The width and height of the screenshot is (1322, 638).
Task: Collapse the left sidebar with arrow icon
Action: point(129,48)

--

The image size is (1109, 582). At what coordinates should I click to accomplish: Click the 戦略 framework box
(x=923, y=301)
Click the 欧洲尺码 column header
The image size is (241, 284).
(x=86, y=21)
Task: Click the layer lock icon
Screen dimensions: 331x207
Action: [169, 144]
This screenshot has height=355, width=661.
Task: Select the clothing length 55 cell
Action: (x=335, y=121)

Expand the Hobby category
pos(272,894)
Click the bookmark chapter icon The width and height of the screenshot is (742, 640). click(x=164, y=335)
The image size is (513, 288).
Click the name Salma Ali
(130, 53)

--

-- WORK REQUIRED --
Out of the listing above, reproduce exactly the lines from the one with "The image size is (1109, 582)." up to and including the one with "Task: Click the layer lock icon".

-- REPLY --
The image size is (1109, 582). At what coordinates should I click to accomplish: Click the 戦略 framework box
(x=923, y=301)
Click the 欧洲尺码 column header
The image size is (241, 284).
(x=86, y=21)
Task: Click the layer lock icon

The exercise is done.